- _Selected extract_:
Background: Psychotherapy for Crohn's disease (CD) has focused on patients with psychological distress. Another approach to optimize management of CD is to target patients who do not exhibit psychological distress but engage in behaviors that undermine treatment efficacy / increase risk for flare. We sought to determine the feasibility/acceptability and estimate the effects of a program framed around Project Management (PM) principles on CD outcomes.
Methods: Twenty-eight adults with quiescent CD without a history of psychiatric disorder were randomized to PM (n = 16) or treatment as usual (TAU; n = 12). Baseline and follow-up measures were Inflammatory Bowel Disease Questionnaire (IBDQ), Medication Adherence Scale (MAS), Perceived Stress Questionnaire (PSQ), and IBD Self-Efficacy Scale (IBD-SES).
Results: There were significant group × time effects favoring PM on IBDQ-Total Score (F(1) = 15.2, P = 0.001), IBDQ-Bowel (F(1) = 6.5, P = 0.02), and IBDQ-Systemic (F(1) = 9.3, P = 0.007) but not IBDQ-Emotional (F(1) = 1.9, P = ns) or IBDQ-Social (F(1) = 2.4, P = ns). There was a significant interaction effect favoring PM with respect to PSQ (F(1) = 8.4, P = 0.01) and IBD-SES (F(1) = 12.2, P = 0.003). There was no immediate change in MAS (F(1) = 4.3, P = ns). Moderate effect sizes (d > 0.30) were observed for IBDQ total score (d = 0.45), IBDQ bowel health (d = 0.45), and systemic health (d = 0.37). Effect sizes for PSQ (d = 0.13) and IBDSES (d = 0.17) were smaller.
Conclusions: Behavioral programs that appeal to patients who may not seek psychotherapy for negative health behaviors may improve quality of life and potentially disease course and outcomes.

- _Extracted data_:
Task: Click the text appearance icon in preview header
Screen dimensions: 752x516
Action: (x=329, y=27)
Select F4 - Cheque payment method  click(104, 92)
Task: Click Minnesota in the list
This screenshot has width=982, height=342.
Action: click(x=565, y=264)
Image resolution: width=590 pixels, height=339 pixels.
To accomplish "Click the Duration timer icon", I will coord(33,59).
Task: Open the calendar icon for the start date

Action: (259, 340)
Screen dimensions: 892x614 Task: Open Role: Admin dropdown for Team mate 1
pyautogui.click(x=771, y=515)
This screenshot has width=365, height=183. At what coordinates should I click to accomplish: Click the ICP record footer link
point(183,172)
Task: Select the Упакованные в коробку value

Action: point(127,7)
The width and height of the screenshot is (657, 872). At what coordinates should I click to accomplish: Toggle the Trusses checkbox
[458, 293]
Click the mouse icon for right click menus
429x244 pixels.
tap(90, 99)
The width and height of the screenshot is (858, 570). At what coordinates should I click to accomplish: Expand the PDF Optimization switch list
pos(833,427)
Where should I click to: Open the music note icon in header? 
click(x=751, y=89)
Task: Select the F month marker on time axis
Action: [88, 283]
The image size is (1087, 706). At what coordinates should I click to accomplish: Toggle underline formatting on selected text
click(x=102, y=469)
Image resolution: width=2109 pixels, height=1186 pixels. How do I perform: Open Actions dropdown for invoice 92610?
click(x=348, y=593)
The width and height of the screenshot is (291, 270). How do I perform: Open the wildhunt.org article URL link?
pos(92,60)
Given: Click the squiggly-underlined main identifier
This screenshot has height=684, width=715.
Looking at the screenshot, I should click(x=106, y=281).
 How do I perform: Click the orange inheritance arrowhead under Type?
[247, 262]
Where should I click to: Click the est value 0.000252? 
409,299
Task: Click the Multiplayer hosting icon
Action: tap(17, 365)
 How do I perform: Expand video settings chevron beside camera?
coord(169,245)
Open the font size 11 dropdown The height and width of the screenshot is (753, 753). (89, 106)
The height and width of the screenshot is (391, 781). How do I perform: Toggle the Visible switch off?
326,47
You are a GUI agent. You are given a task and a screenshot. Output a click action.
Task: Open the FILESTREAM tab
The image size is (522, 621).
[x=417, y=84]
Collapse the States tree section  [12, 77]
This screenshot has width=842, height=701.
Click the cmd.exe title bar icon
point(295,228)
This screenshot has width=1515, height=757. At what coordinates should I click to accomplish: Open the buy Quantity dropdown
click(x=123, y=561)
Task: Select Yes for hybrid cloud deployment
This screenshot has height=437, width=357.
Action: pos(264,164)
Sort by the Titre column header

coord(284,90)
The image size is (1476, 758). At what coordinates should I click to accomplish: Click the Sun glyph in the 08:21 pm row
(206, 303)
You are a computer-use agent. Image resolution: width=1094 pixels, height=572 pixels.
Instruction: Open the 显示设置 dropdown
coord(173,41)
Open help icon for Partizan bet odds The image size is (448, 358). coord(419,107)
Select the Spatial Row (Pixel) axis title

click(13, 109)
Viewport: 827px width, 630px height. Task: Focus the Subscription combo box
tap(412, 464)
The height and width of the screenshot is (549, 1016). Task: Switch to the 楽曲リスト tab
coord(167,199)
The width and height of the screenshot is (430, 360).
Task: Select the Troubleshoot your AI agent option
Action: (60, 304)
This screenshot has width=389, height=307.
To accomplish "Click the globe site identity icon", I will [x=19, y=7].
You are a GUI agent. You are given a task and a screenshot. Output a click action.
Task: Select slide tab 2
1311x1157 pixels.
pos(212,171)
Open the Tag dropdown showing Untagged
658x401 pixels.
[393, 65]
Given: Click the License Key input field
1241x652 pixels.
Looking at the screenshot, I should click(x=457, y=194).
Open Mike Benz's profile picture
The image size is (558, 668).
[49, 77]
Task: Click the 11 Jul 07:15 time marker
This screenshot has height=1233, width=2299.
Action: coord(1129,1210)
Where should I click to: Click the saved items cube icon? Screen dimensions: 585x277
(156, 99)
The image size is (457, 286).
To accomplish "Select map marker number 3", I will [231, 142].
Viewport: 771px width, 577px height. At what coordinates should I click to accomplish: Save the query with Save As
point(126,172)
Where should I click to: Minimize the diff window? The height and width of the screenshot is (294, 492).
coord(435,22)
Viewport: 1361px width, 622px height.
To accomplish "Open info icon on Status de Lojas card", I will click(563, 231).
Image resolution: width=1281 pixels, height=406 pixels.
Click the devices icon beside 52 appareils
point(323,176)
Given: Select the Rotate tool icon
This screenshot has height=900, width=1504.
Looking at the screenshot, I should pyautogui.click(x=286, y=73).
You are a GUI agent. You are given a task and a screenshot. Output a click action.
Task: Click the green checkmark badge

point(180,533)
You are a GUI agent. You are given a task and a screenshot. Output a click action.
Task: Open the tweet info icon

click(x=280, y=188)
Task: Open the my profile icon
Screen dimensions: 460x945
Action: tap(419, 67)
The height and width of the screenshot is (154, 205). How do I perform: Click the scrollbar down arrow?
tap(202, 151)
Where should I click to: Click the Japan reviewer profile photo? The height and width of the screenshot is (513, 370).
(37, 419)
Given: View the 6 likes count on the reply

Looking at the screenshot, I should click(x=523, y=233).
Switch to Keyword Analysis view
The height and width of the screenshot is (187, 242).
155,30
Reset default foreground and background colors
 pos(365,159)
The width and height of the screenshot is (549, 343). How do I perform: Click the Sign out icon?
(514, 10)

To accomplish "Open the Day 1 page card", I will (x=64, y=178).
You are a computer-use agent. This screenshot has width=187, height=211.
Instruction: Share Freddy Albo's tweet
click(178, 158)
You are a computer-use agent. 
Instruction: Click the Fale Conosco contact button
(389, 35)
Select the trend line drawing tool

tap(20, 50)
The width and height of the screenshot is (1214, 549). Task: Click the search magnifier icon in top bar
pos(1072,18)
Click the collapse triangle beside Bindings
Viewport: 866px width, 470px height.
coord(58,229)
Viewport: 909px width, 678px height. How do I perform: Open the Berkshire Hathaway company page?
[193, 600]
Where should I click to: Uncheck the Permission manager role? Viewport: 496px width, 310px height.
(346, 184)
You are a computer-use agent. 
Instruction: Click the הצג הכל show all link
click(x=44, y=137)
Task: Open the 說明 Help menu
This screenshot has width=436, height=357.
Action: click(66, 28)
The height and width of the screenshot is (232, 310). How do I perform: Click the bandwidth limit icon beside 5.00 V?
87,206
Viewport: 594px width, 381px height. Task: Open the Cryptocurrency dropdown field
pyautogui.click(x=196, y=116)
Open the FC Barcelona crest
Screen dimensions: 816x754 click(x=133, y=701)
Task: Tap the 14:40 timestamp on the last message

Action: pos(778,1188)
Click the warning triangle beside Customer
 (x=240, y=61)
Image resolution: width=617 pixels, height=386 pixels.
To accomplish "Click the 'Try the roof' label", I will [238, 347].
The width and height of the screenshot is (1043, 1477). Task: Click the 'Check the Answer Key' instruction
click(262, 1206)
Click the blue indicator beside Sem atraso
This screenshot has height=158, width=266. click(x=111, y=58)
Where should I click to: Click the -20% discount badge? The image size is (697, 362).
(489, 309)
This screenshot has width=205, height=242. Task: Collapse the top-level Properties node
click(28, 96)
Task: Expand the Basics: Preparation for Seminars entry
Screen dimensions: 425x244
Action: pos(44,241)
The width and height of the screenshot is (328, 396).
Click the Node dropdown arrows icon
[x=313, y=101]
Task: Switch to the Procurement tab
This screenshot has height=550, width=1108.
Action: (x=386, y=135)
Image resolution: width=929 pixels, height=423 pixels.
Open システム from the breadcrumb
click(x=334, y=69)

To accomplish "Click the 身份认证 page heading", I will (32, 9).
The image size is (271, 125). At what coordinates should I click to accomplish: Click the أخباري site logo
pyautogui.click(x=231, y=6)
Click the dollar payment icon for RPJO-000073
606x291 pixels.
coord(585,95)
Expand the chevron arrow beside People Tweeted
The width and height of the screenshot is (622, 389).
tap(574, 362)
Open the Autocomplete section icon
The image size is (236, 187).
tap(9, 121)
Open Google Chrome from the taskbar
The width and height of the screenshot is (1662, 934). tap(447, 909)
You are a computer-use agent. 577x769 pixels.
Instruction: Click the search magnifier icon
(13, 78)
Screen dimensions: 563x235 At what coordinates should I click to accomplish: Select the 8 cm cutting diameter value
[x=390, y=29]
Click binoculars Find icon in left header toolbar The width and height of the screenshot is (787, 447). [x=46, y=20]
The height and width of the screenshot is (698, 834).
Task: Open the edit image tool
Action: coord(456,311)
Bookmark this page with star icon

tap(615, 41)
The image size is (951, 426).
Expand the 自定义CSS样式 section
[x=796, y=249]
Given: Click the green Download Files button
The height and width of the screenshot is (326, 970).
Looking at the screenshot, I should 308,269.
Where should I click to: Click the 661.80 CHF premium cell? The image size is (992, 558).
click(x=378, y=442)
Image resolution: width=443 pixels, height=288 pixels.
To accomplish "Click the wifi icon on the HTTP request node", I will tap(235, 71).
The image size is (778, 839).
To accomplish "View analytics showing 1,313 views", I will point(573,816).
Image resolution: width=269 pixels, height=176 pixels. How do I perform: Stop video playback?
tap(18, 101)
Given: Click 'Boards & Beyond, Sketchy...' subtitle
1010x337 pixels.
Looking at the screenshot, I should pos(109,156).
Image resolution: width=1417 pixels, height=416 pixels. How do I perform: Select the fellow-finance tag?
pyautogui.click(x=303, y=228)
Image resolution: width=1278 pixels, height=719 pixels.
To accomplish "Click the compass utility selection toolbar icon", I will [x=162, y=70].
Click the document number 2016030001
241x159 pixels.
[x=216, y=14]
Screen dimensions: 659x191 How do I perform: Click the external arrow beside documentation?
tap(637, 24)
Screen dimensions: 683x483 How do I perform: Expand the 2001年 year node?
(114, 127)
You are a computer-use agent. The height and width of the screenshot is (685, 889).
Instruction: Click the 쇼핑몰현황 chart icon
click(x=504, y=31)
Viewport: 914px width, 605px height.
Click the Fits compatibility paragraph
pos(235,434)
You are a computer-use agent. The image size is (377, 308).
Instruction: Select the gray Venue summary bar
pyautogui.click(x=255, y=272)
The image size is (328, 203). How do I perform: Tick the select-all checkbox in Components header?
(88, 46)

- _Exercise_: From the Crohn's disease abstract above, quote the passage that begins with the words "Results: There were" and ends with "0.17) were smaller.".

- _Exercise response_:
Results: There were significant group × time effects favoring PM on IBDQ-Total Score (F(1) = 15.2, P = 0.001), IBDQ-Bowel (F(1) = 6.5, P = 0.02), and IBDQ-Systemic (F(1) = 9.3, P = 0.007) but not IBDQ-Emotional (F(1) = 1.9, P = ns) or IBDQ-Social (F(1) = 2.4, P = ns). There was a significant interaction effect favoring PM with respect to PSQ (F(1) = 8.4, P = 0.01) and IBD-SES (F(1) = 12.2, P = 0.003). There was no immediate change in MAS (F(1) = 4.3, P = ns). Moderate effect sizes (d > 0.30) were observed for IBDQ total score (d = 0.45), IBDQ bowel health (d = 0.45), and systemic health (d = 0.37). Effect sizes for PSQ (d = 0.13) and IBDSES (d = 0.17) were smaller.